Leading business software vendors are responding to this growing clamour for “blended training” options.

By June 25, SAP North America will be offering 25 per cent of scheduled training on its enterprise apps in virtual format.

And the firm also has virtual training options for the SMB market.

SAP offers its partners e-learning on Business One software, said Richard Campitelli, senior vice-president, SAP Education, SAP America, in an e-mail to ITBusiness.ca.

SAP Business One is designed specifically for SMBs, helping them manage business functions across sales, distribution, and financials, in a single integrated system.

With SAP Business All-in-One —  targeted at the mid-sized market — SAP adopts “a blended approach, using e-learning and instructor-led classroom and virtual learning formats,” Campitelli said.

Such a blended approach goes to the very heart of SAP Value University launched on January 20, 2009.   

In the days after its launch, SAP hosted around 300 live virtual education sessions for its own sales teams around the world, with 9,000 staff being trained – and thousands of assessments completed worldwide.

“This assessment determined the participant’s level of understanding of the course content,” said April Young, Dean, SAP Value University.

“Comments were similar,” she said. “People liked the ease of use. They liked the content provided as it was spot on and relevant, and the format of the training was structured and simple to understand.”

Many drivers, multiple methods

Cost alone shouldn’t determine choice of a training method, according to IDC’s Anderson. Other criteria are convenience, mobility, engagement – and even corporate culture or generational issues.

Some of these factors influenced chip manufacturer Intel Corp.’s choice of training technologies for its own staff.

For instance, with expansion of its operations to far flung parts of the world, the need for training was felt in smaller emerging nations, noted Brian Launer, employee training manager at Santa Clara, Calif.-based Intel.

Over the past three years, he said, Intel has been rolling out a major SAP project. “We were putting all kinds of SAP systems in place.”

While employees globally need to be trained on these systems, he noted that traditional classroom coaching may not be the best strategy – and in some cases, not an option at all.   

“How do you educate those one or two folk sitting in places such as Vietnam, where it’s not typical to have an SAP office — or even an Intel facility – and send them to train,?”

This definitely drives you to alternative solutions such as virtual training, the Intel exec said.

The other big driver, he said, is the shift in who is being trained, especially with the three-year “SAP transformation” project at Intel nearing its close.

“This doesn’t mean we stop training, but that we switch its focus from our implementation staff to our service and maintenance staff.”

And that switch also requires a change in training modalities.

For instance, with implementation staff, Launer said, longer stretches of in-class training are possible. “I can shove them into a classroom for a week or a month prior to a project or a project roadmap.
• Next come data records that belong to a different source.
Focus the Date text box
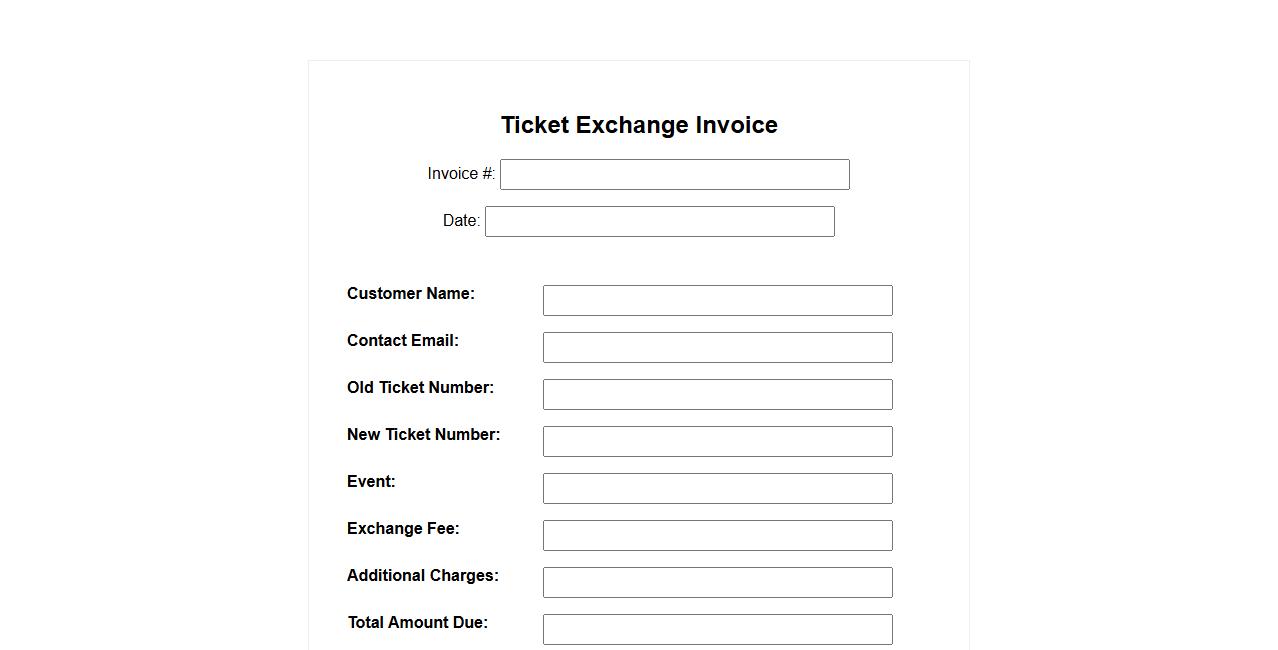The height and width of the screenshot is (650, 1278). [659, 221]
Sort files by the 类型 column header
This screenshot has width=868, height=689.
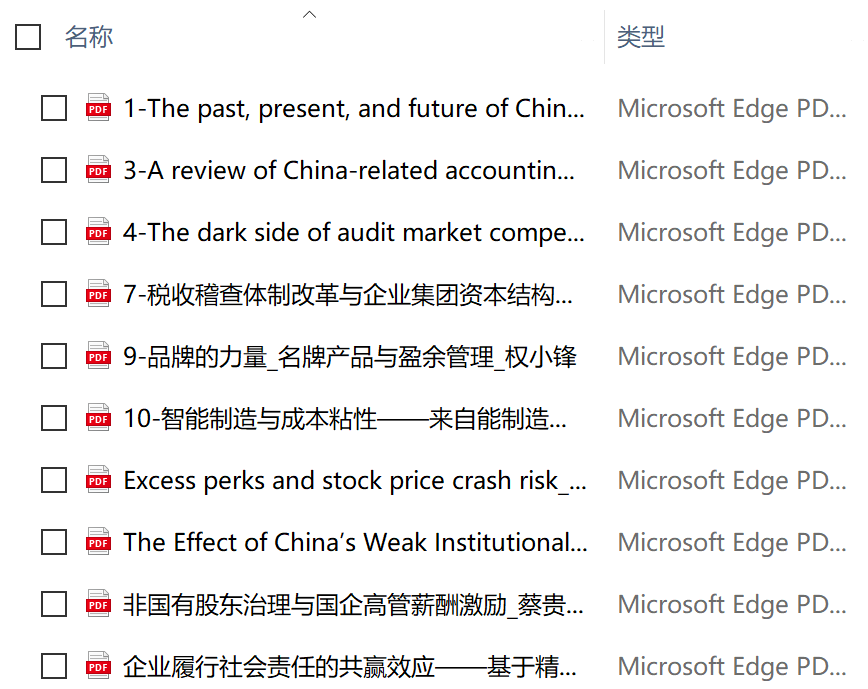641,37
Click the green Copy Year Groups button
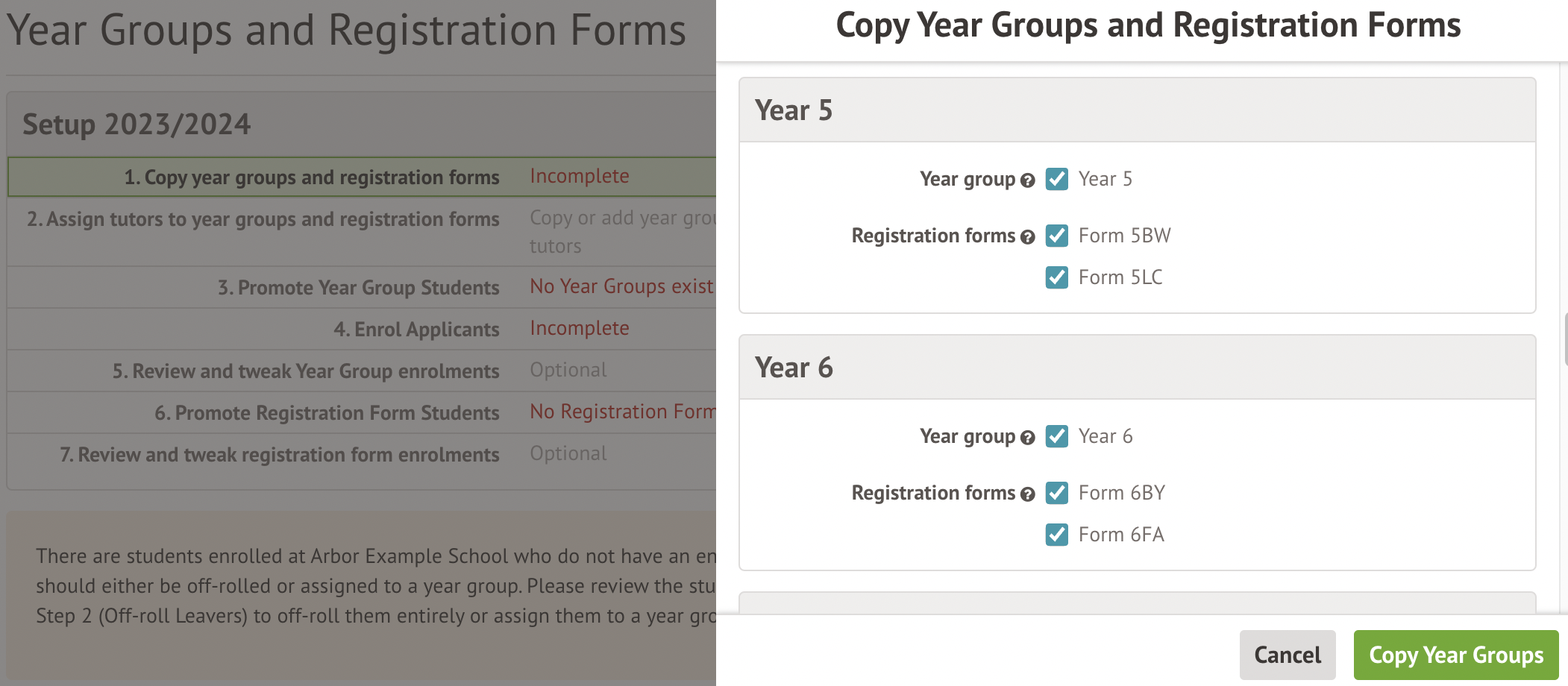The height and width of the screenshot is (686, 1568). pyautogui.click(x=1455, y=655)
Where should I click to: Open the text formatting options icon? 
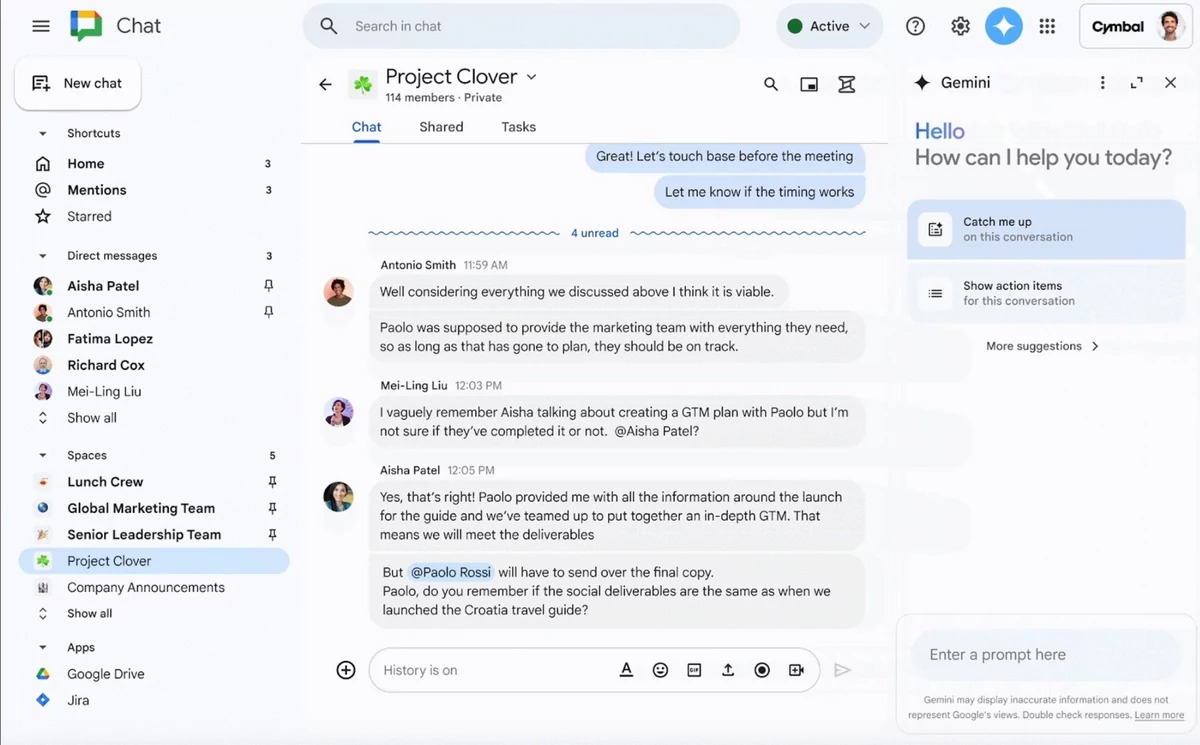click(x=626, y=670)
By contrast, this isn’t a practical option for the service technicians, who can’t be pulled away from their jobs for an extended time period.
“I don’t have enough backup staff to have my regular support staff sit in training for so long.”

So to sustain productivity, he said, service employees are offered “just in time training, and just the amount they need.”

Intel’s “virtual training” up to the start of 2009 was very limited, Launer noted, probably down in the 5 per cent range.

“We not sure 100 per cent virtual is the best,” he said, even in today’s dire economic climate.

Right now, the company favours a blended approach, he said. It involves “using an SAP instructor in a classroom, where our critical mass is, and having our students from other locations dial in to those sessions.”

Intel is still evolving the technology to support this method, in which a section of the students are virtually trained. Launer said when scheduling training sessions, he puts around 30 per cent virtual seats in each classroom.

In future, he will be looking at doing multiple classrooms brought together via technology, but with the instructor in only one of the classrooms.

“That’s possibly going to take us close to a 75 per cent model.”